== Описание задания ==
Воспроизведите дословно отрывок из текста о семье Толстых: от слов «Его сын Николай» до слов «Александрой и Пелагеей.» включительно.

== Текст страницы ==
• • • •

Его сын Николай пытал счастья на военном поприще, но не очень удачно – 14 марта 1819 года он был уволен по болезни в отставку с присвоением чина подполковника. В грозном 1812 году Николай начал службу гусарским корнетом, в скором времени стал адъютантом генерала Горчакова, своего близкого родственника по матери, но затем попал в плен к французам и был освобожден лишь в 1815 году после вступления войск союзников в Париж. Сделать значимую карьеру не удалось. Не видя никаких перспектив в продолжении службы, Николай Толстой вышел в отставку и поселился с родителями (отец его тогда еще был жив) в Казани.
В семье Толстых с детства воспитывалась бедная сиротка из дальних родственниц по линии Горчаковых – Татьяна Александровна Ергольская, которая росла вместе с Николаем и его сестрами Александрой и Пелагеей.
Вот как вспоминал о Татьяне Ергольской сам Лев Толстой: «Третье, после отца и матери, самое важное в смысле влияния на мою жизнь, была тетенька, как мы называли ее, Татьяна Александровна Ергольская. Она была очень дальняя по Горчаковым родственница бабушки. Она и сестра ее Лиза, вышедшая потом за графа Петра Ивановича Толстого, остались маленькими девочками, бедными сиротками от умерших родителей. Было еще несколько братьев, которых родные кое-как пристроили. Девочек же порешили взять на воспитание знаменитая в своем кругу в Чернском уезде и в свое время властная и важная Тат. Сем. Скуратова и моя бабушка; свернули билетики и положили под образа; помолившись, вынули, и Лизанька досталась Тат. Сем., а черненькая бабушке. Таничка, как ее звали у нас, была одних лет с отцом, родилась в 1795 году и воспитывалась совершенно наравне с моими тетками и была всеми нежно любима, как и нельзя было не любить ее за ее твердый, решительный, энергичный и, вместе с тем, самоотверженный характер. Очень рисует ее характер событие с линейкой, про которую она рассказывала нам, показывая большой, чуть не в ладонь, след обжога на руке между локтем и кистью. Они детьми читали историю Муция Сцеволы и заспорили о том, что никто из них не решился бы сделать то же. “Я сделаю”, – сказала она. “Не сделаешь”, – сказал Языков, мой крестный отец, и, тоже характерно для него, разжег на свечке линейку так, что она обуглилась и вся дымилась. “Вот приложи это к руке”, – сказал он. Она вытянула голую руку, – тогда девочки ходили всегда декольте, – и Языков приложил обугленную линейку. Она нахмурилась, но не отдернула руки, застонала она только тогда, когда линейка с кожей отодралась от руки. Когда же большие увидали ее рану и стали спрашивать, как это сделалось, она сказала, что сама сделала это, хотела испытать то, что испытал Муций Сцевола.

• • • •

Записи набора данных
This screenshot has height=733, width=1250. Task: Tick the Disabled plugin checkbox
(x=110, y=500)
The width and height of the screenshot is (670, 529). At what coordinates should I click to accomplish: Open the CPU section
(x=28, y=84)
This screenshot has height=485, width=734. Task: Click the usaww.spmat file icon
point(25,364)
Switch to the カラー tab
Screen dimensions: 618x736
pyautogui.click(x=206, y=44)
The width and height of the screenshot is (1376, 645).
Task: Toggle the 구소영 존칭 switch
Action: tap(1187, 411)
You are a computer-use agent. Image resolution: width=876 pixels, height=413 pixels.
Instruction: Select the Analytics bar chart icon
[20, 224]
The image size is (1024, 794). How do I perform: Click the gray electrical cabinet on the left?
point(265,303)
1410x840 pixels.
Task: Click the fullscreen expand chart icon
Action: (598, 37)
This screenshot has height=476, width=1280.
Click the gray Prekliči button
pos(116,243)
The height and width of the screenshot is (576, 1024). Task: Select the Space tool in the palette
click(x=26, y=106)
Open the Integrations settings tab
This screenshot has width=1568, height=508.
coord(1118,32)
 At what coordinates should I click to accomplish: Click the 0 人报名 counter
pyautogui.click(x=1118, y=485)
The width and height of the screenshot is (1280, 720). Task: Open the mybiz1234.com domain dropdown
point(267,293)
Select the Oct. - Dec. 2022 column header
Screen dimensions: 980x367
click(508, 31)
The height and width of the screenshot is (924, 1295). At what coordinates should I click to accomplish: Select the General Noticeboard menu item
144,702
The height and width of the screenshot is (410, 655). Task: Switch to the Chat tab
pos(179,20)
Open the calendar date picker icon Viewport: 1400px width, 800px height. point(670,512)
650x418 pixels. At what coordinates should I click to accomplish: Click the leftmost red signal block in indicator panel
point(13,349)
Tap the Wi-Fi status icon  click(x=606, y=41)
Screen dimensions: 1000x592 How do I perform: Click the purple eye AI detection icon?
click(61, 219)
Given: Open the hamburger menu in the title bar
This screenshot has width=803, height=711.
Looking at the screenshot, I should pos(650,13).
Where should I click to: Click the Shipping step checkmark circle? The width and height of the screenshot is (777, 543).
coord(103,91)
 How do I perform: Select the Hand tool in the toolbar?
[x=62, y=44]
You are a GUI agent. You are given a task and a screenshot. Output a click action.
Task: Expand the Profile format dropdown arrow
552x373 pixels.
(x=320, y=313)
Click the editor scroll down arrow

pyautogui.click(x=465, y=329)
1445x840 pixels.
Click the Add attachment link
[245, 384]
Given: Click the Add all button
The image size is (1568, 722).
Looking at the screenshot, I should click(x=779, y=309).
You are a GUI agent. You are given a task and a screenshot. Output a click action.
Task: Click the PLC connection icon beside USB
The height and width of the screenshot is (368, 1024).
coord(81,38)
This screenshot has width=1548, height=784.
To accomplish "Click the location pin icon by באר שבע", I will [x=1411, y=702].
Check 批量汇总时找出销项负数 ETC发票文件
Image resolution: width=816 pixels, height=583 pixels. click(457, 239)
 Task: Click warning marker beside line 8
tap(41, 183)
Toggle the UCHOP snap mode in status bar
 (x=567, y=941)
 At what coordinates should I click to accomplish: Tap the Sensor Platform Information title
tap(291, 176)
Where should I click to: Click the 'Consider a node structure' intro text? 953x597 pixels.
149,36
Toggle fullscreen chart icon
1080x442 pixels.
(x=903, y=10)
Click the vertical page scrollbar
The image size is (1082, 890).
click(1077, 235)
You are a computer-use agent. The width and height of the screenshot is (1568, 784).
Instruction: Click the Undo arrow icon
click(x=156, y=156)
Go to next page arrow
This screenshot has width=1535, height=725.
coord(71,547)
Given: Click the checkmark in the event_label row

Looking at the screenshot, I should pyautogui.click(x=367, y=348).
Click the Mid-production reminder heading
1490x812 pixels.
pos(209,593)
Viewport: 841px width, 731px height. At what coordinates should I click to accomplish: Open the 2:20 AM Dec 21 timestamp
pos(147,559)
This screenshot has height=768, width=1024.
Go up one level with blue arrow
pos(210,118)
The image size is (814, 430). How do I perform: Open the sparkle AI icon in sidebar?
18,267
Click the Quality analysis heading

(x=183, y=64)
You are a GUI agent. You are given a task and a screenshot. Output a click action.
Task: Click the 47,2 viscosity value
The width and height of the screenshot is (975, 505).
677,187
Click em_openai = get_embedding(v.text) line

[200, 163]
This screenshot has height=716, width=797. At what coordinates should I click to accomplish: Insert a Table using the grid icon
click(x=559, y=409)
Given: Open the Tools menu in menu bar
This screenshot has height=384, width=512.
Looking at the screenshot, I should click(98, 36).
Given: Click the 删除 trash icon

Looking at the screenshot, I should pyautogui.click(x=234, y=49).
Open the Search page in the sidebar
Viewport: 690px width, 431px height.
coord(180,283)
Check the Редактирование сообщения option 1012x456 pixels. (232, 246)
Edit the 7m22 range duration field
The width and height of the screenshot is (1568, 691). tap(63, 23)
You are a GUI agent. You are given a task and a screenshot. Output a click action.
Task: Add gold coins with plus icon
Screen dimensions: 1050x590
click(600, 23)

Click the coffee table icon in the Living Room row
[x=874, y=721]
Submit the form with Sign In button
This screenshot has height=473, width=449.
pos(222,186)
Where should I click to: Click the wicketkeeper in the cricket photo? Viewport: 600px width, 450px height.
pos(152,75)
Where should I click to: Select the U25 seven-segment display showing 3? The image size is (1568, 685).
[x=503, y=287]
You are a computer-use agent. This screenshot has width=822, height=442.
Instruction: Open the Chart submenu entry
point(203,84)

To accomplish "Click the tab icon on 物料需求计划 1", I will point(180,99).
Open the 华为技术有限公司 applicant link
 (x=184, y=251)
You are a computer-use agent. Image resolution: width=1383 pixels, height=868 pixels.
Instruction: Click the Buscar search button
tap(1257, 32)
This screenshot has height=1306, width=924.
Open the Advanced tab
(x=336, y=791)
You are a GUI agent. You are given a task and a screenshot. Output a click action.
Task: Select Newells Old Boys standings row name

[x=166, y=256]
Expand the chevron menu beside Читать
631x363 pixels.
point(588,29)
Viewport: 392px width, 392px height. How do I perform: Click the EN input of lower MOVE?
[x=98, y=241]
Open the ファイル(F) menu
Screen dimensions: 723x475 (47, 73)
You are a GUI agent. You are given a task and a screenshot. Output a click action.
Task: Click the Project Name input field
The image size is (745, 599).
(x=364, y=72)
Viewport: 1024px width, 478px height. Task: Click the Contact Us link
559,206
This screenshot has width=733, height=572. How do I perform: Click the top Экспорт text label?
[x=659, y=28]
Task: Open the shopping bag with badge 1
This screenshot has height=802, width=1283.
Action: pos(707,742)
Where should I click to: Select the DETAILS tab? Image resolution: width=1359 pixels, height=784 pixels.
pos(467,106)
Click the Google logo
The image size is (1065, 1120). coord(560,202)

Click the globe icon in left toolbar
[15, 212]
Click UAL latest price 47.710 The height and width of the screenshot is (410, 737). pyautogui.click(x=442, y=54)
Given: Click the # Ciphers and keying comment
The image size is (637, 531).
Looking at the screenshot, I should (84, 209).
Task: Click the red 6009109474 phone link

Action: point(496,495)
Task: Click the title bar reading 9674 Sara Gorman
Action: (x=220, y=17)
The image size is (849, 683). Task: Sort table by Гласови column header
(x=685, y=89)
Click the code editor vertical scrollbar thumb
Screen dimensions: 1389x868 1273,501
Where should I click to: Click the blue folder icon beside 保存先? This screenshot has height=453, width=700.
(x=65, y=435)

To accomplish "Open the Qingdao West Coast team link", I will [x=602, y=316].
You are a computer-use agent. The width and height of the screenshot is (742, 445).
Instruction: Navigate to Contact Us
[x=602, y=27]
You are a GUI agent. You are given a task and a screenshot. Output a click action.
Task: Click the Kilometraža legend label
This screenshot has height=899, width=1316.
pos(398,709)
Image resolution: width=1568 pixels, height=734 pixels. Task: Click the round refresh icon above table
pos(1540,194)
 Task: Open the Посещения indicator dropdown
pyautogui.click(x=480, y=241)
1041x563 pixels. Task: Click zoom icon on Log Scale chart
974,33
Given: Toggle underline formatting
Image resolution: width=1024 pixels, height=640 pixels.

• • • •

== Ответ ==
Его сын Николай пытал счастья на военном поприще, но не очень удачно – 14 марта 1819 года он был уволен по болезни в отставку с присвоением чина подполковника. В грозном 1812 году Николай начал службу гусарским корнетом, в скором времени стал адъютантом генерала Горчакова, своего близкого родственника по матери, но затем попал в плен к французам и был освобожден лишь в 1815 году после вступления войск союзников в Париж. Сделать значимую карьеру не удалось. Не видя никаких перспектив в продолжении службы, Николай Толстой вышел в отставку и поселился с родителями (отец его тогда еще был жив) в Казани.
В семье Толстых с детства воспитывалась бедная сиротка из дальних родственниц по линии Горчаковых – Татьяна Александровна Ергольская, которая росла вместе с Николаем и его сестрами Александрой и Пелагеей.